* **Passage**
Tuesday, January 20, 2009

I think if I prayed more...maybe Justin and I will be ok. As in friendswise maybe. (???)

It happened again. I was feeling all wobbly during the day and I couldn't explain it. Like I was weak in the knees. I wasn't sure if God has placed this thing on me where it works like a sign...to warn me.

I tested it today. Wobbly knees = Justin.

I walked around the whole area to check if he was due to work today. Nothing. He wasn't rostered on. *phew*

...Until he walked in at 6pm in his uniform. I couldn't explain it. He wasn't covering for anyone. He just walked in. I think they let him work because we were short staffed.

Yep. Wobbly = Justin.

Though I was making sure that I wasn't paying any attention to him all night, there was still a few things I noticed. Like how he's turned quite serious of late. Something about his face. Less smile, just that stern look that lingers. I noticed how most of the night he was working by himself. Usually they all work in groups. But he kept to himself. I noticed how he was the one who kept changing over Jake on point instead of anybody else. Maybe by this time he noticed me with my friends. Talking. Drinking. Laughing. Something. I noticed he noticed that I'm good friends with everyone. Like how I was playing games with Vipesh on point. I hope he noticed. I saw him looking at us from the second floor. I noticed that he sometimes looks back now (again) when he's on the escalators. I noticed like clockwork, he's the one that changes over the other person at 9pm. Just enough time (an hour) for us to be in close proximity with each other. I noticed that he's changing and he's getting better. He was now facing the normal way just like before. He wasn't as tensed as before where his whole back would totally face me. I noticed how he let out my customers and was willing to step in my bar. These are good changes that kinda softens my heart.

* **Challenge 1**
Rewrite the records as a Markdown table with the columns Row and Line, starting at the beginning of the records and going on through the line with "Action: click(9, 43)". Skip blank lines and leave the pictures out.

* **Entries provided**
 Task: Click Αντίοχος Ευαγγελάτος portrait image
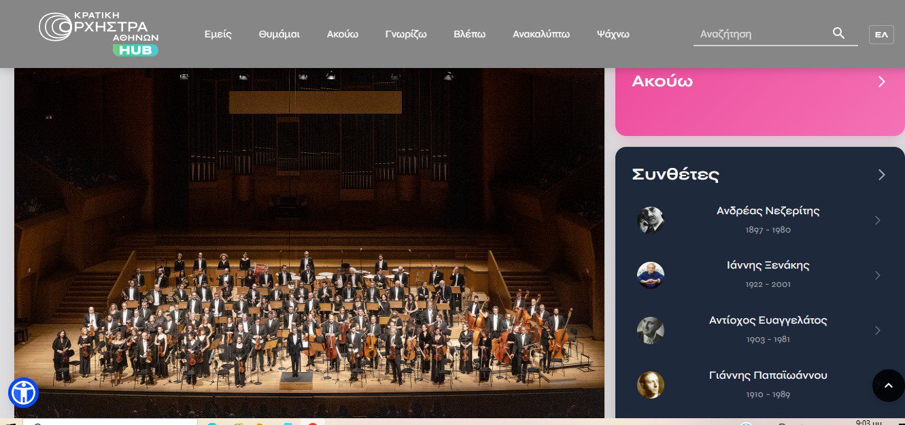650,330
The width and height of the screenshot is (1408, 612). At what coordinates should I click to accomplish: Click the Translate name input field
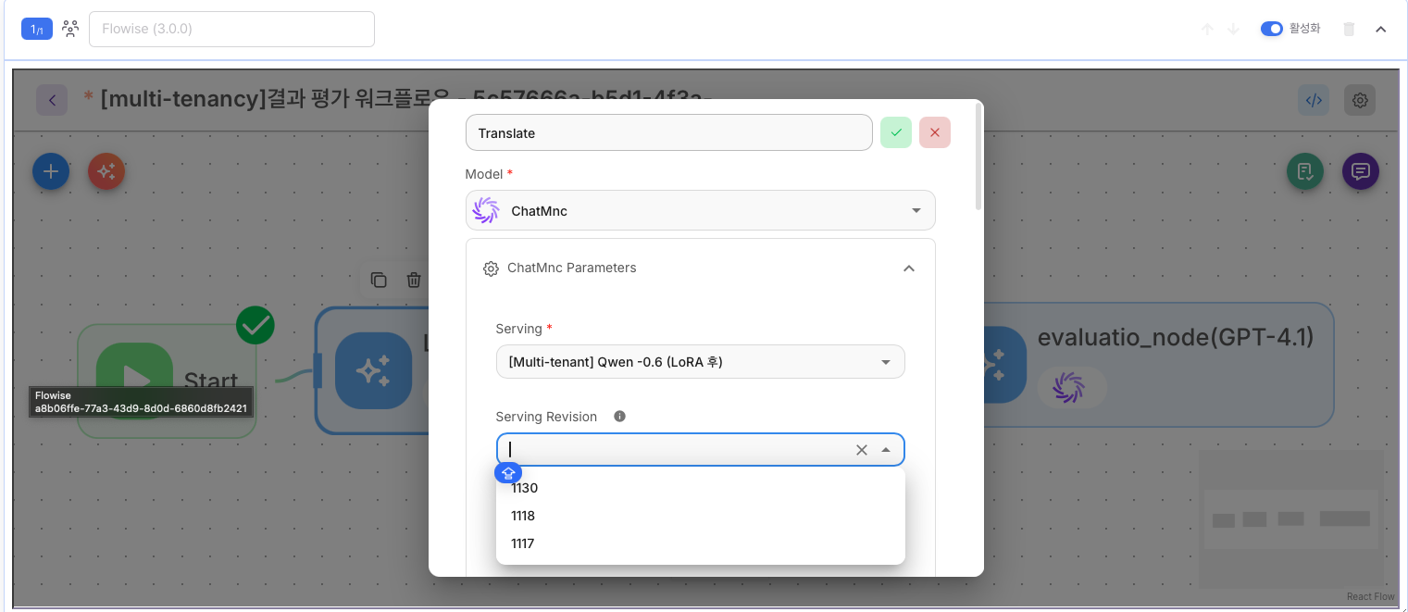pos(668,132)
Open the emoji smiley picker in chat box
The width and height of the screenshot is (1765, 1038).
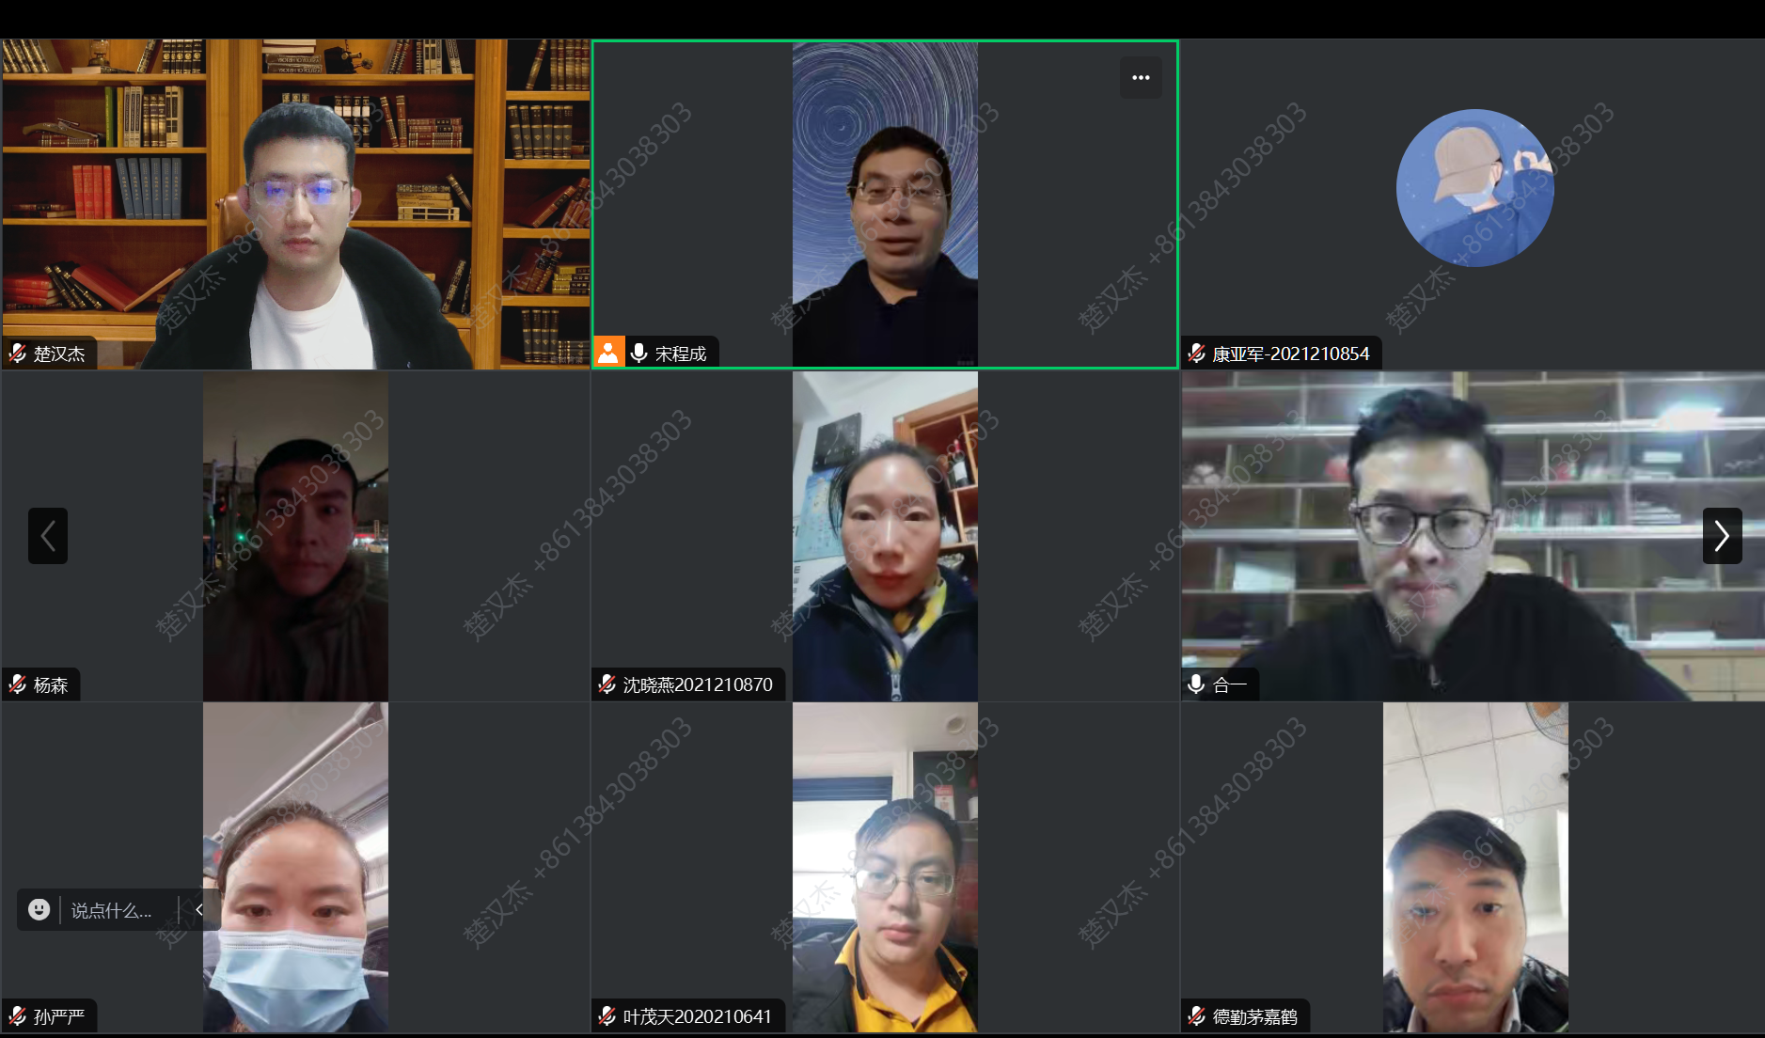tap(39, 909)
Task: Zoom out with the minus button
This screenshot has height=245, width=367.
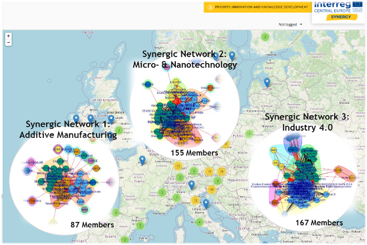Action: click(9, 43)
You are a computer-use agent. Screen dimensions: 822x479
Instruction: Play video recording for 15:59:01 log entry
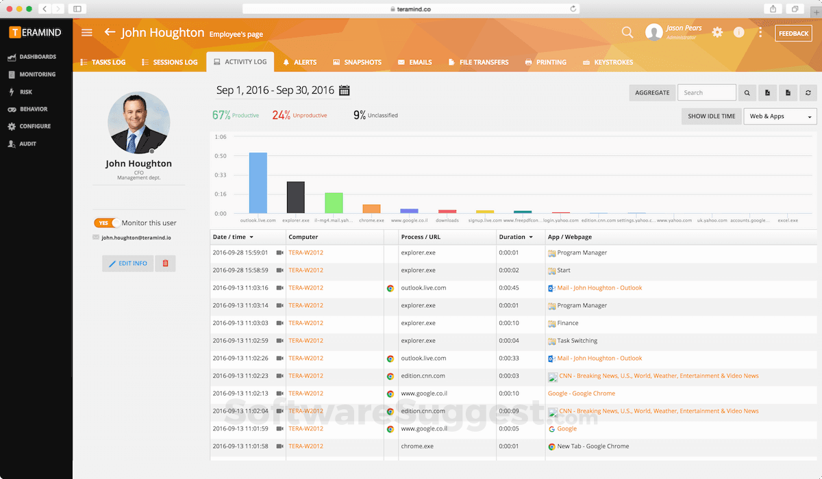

* **Challenge 2**
Repeat the diary entry verbatim, starting with "I think if I" and going on through "were short staffed.".

* **Result 1**
| Row | Line |
|---|---|
| 1 |  Task: Click Αντίοχος Ευαγγελάτος portrait image |
| 2 | 650,330 |
| 3 | The width and height of the screenshot is (1408, 612). At what coordinates should I click to accomplish: Click the Translate name input field |
| 4 | pos(668,132) |
| 5 | Open the emoji smiley picker in chat box |
| 6 | The width and height of the screenshot is (1765, 1038). |
| 7 | tap(39, 909) |
| 8 | Task: Zoom out with the minus button |
| 9 | This screenshot has height=245, width=367. |
| 10 | Action: click(9, 43) |

* **Result 2**
I think if I prayed more...maybe Justin and I will be ok. As in friendswise maybe. (???)

It happened again. I was feeling all wobbly during the day and I couldn't explain it. Like I was weak in the knees. I wasn't sure if God has placed this thing on me where it works like a sign...to warn me.

I tested it today. Wobbly knees = Justin.

I walked around the whole area to check if he was due to work today. Nothing. He wasn't rostered on. *phew*

...Until he walked in at 6pm in his uniform. I couldn't explain it. He wasn't covering for anyone. He just walked in. I think they let him work because we were short staffed.